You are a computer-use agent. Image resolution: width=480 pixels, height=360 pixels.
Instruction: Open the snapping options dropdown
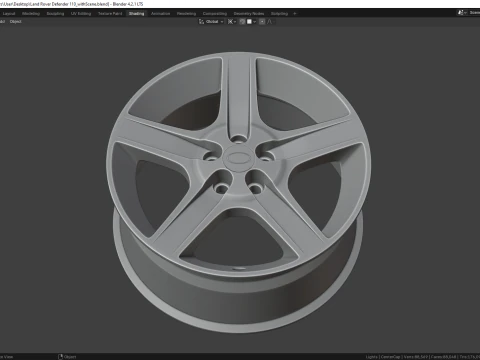pyautogui.click(x=252, y=22)
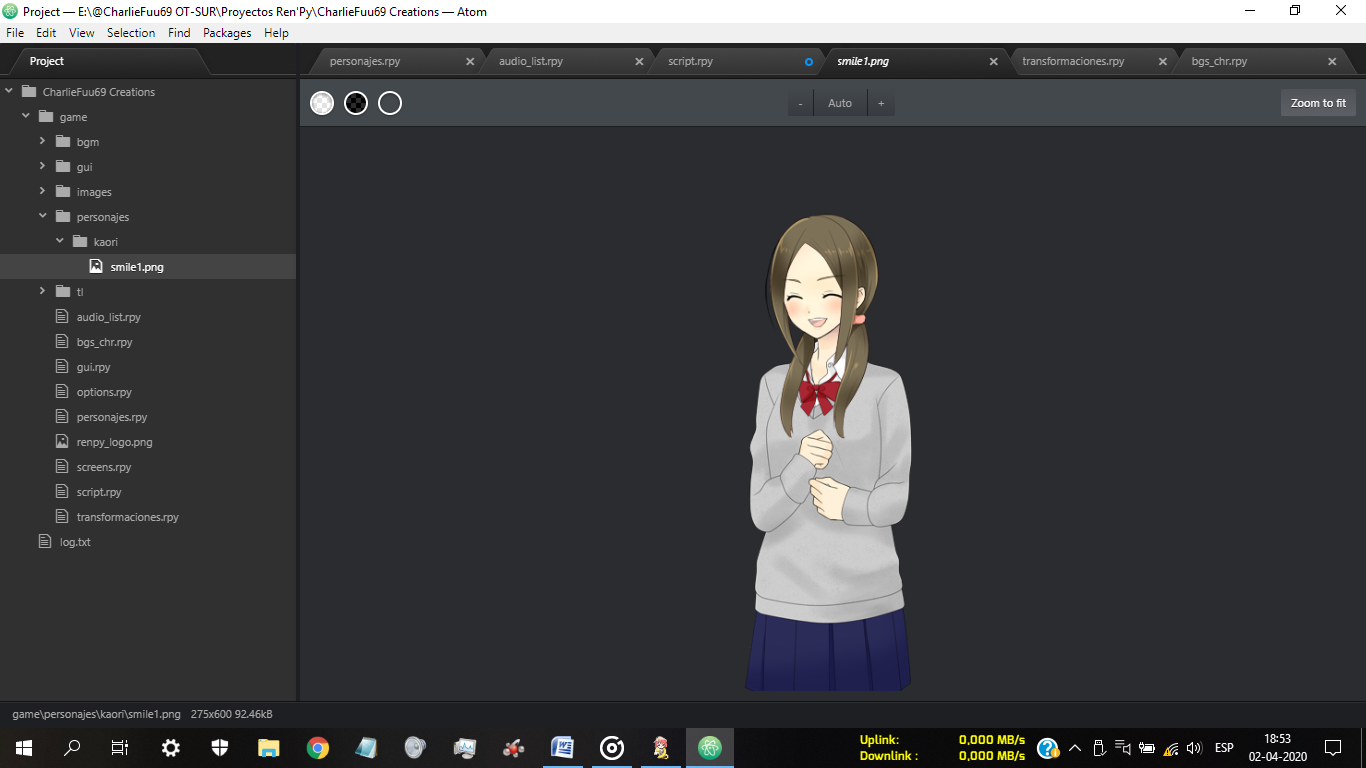This screenshot has height=768, width=1366.
Task: Click the zoom in plus button
Action: click(x=881, y=103)
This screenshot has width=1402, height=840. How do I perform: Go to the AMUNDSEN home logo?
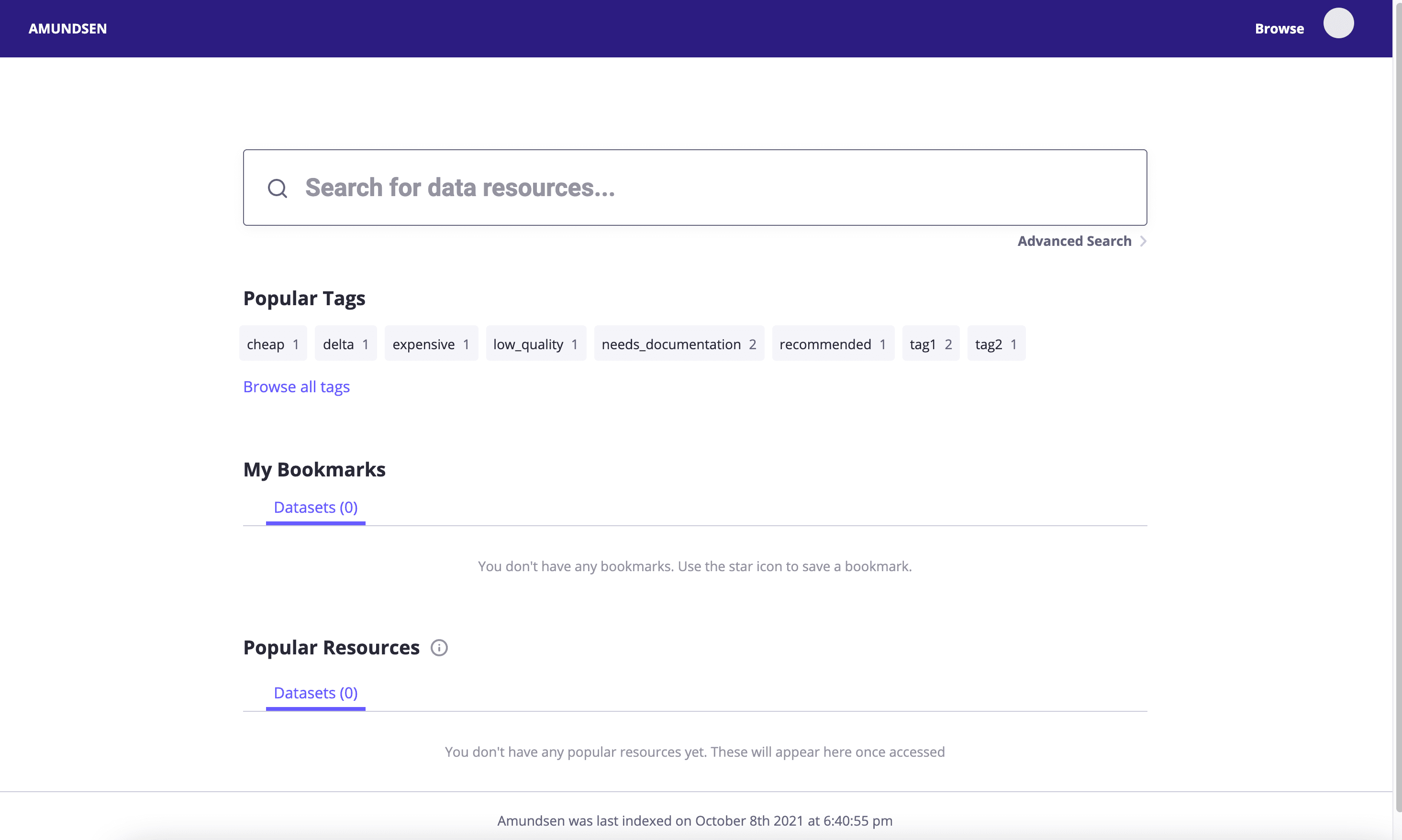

• • • • •

* [PROBLEM TO WORK ON]
Retype every entry word for word, but do not carry over the pictures.

* [TASK SOLUTION]
You are a computer-use agent. Image resolution: width=480 pixels, height=360 pixels.
Instruction: Open the snapping options dropdown
pyautogui.click(x=252, y=22)
This screenshot has height=768, width=1366.
Task: Click the zoom in plus button
Action: click(x=881, y=103)
This screenshot has width=1402, height=840. How do I perform: Go to the AMUNDSEN home logo?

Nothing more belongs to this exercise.